Let $r: [a,b] \to \Bbb R^d$ be a continuous differentiable function. Then the arc length is given by $$L(r) = \int_a^b || r'(t) || \, dt$$

Definition 2:

Let $r: [a,b] \to \Bbb R^d$ be a continuous function. Then the arc length is given by $$ V(r) = \sup_P \sum_{k=1}^n || r(x_k)-r(x_{k-1}) ||$$ where the supremum is taken over all partitions $P = \{a=x_0 \lt x_1 \lt \ldots \lt x_n = b \}$ of $[a,b]$.

How can I show that for a continuous differentiable $r(t)$ the two definitions are equivalent, i.e. $L(r)=V(r)$?

What I've done so far:

I found this question, which shows that I can convert the supremum to a limit

$$V(r) = \sup_P \sum_{k=1}^n || r(x_k)-r(x_{k-1}) || = \lim_{n \to \infty} \sum_{k=1}^n || r(x_k)-r(x_{k-1}) ||$$

by choosing an appropriate sequence of partitions $P_n$ of which I take the $x_k$'s.
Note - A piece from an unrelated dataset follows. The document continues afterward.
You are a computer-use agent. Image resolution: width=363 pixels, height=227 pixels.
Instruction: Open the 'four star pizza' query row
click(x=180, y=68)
This gives

$$ \lim_{n \to \infty} \sum_{k=1}^n || r(x_k)-r(x_{k-1}) || = \lim_{n \to \infty} \sum_{k=1}^n || \frac{r(x_k)-r(x_{k-1})}{x_k-x_{k-1}} || (x_k-x_{k-1})$$

Now I somehow need to show that

$$\lim_{n \to \infty} \sum_{k=1}^n || \frac{r(x_k)-r(x_{k-1})}{x_k-x_{k-1}} || (x_k-x_{k-1}) = \int_a^b ||r'(t)|| \, dt$$

How can I justify this step of converting the sum to an intergral and taking the limit of the inside simultaneously?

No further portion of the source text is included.